Single by Vince Gill

from the album I Still Believe in You
- B-side: "Under These Conditions"
- Released: July 26, 1993
- Recorded: 1992
- Genre: Country
- Length: 3:11
- Label: MCA
- Songwriters: Vince Gill, Gary Nicholson
- Producer: Tony Brown

Vince Gill singles chronology
| "No Future in the Past" (1993) | "One More Last Chance" (1993) | "Tryin' to Get Over You" (1994) |

= One More Last Chance =

"One More Last Chance" is a song recorded by American country music singer Vince Gill. Gill co-wrote the song with Gary Nicholson. It was released in July 1993 as the fourth single from his album, I Still Believe in You.

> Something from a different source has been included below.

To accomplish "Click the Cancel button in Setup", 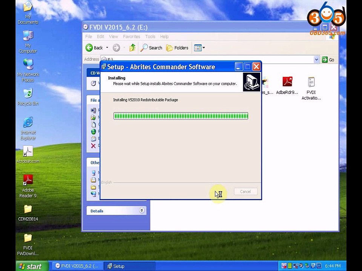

The song reached the top of the Billboard Hot Country Singles & Tracks (now Hot Country Songs) chart.

==Cover versions==
Country music singer Ricky Skaggs covered the song from the television special CMT Giants: Vince Gill

==Music video==
The music video was directed by John Lloyd Miller and premiered in mid-1993. In it, Gill, Belmont men's head basketball coach Rick Byrd, and various band members are seen playing a round of golf at a golf course, with Gill having ridden a John Deere tractor to the course. The video features a cameo by George Jones, who appears at the end of the video riding a John Deere riding mower to the golf course. The appearance echoes earlier incidents in Jones's life where he would ride his lawnmowers to go on beer runs because his wives would not let him drive a car.

==Chart performance==
The song debuted at number 61 on the Hot Country Singles & Tracks chart dated July 31, 1993. It charted for 20 weeks on that chart, and climbed to Number One on the chart dated October 9, 1993, and stayed there for one week.

===Charts===

| Chart (1993) | Peak position |
|---|---|
| Canada Adult Contemporary (RPM) | 26 |
| Canada Country Tracks (RPM) | 1 |
| US Hot Country Songs (Billboard) | 1 |

===Year-end charts===

| Chart (1993) | Position |
|---|---|
| Canada Country Tracks (RPM) | 59 |
| US Country Songs (Billboard) | 5 |

== Certifications ==

| Region | Certification | Certified units/sales |
| United States (RIAA) | Gold | 500,000^{‡} |
^{‡} Sales+streaming figures based on certification alone.